Ne pas être asphyxié ! Voilà ce que veut éviter Geneviève Carnier-Banny. Alors que se poursuit la négociation nationale sur une rémunération à l’acte, le syndicat des pharmaciens souhaite, afin d’obtenir un coefficient calculé sur le prix hors taxes du grossiste-répartiteur, que le calcul du prix calédonien du médicament soit désolidarisé du prix métropolitain.
« Le métier de pharmacien évolue et nous souhaitons que celui-ci puisse aussi être rémunéré sur la dispensation et le suivi des patients comme en métropole. Mais nous sommes d’ores et déjà touchés par les premières baisses subies par la métropole, précise Geneviève Carnier-Banny. Si dans deux ans nos discussions n’aboutissent pas, une dizaine de pharmacies pourraient disparaître en Nouvelle-Calédonie. Ce qui signifierait une mort lente de notre secteur ! »
Quelques données de santé
• Deux centres hospitaliers : le centre hospitalier du Nord, constitué de deux établissements à Koumac et Poindimié, et le centre hospitalier territorial, composé de 4 établissements dont le centre Raoul-Follereau sur la presqu’île de Ducos près de Nouméa. La léproserie héberge les malades les plus durement touchés. Une dizaine de cas de lèpres sont détectés chaque année en Nouvelle-Calédonie.
• 245 580 habitants, dont 97 579 habitants à Nouméa (recensement de 2009).
• Espérance de vie : 77, 4 ans.
• Taux de natalité : 16,7 naissances vivantes pour 1 000 habitants. Taux de mortalité de 4,8 pour 1 000 (contre 8,5 en métropole).
• Densité de population : 13,4 habitants au kilomètre carré.
• 223,4 médecins pour 100 000 habitants (contre 339 en métropole).
• 79,4 pharmaciens pour 100 000 habitants. 200 pharmaciens étaient en activité régulière en 2011 dont 62 titulaires et 121 adjoints.

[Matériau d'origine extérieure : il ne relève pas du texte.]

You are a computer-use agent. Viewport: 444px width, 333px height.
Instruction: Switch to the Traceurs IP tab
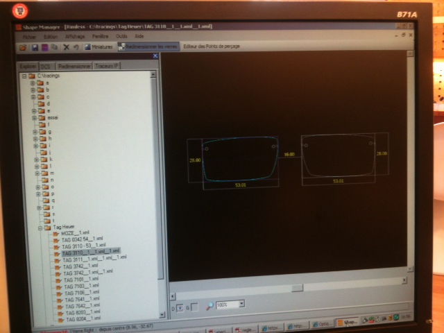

(Source : Direction des affaires sanitaires et sociales-DASS 2011)
Repères
61 pharmacies en Nouvelle-Calédonie dont 39 dans le Grand Nouméa, 18 en « brousse » et 4 dans les îles Loyauté (1 à Ouvéa, 1 à Maré et 2 à Lifou). La Nouvelle-Calédonie compte 3 pharmacies mutualistes.
Un « Caillou » dans le marché océanien
Depuis 2010, deux drapeaux peuvent flotter sur les édifices publics néocalédoniens : le français et le kanak. Geste symbolique s’il en est. Le territoire travaille à construire son destin politique. Pour quel avenir ? Indépendance, maintien dans l’ensemble français, autonomie accentuée ? La période 2014-2018 devrait permettre aux électeurs de se prononcer. On ne peut comprendre la Nouvelle-Calédonie, située à 22 000 kilomètres de la métropole, si on ne l’intègre pas dans l’ensemble océanien, comme nous, européens, parlons d’Europe en tant que référence géographique. Un continent océanien dont les deux vigies, l’Australie et la Nouvelle-Zélande, exportent de plus en plus leurs produits de grande consommation.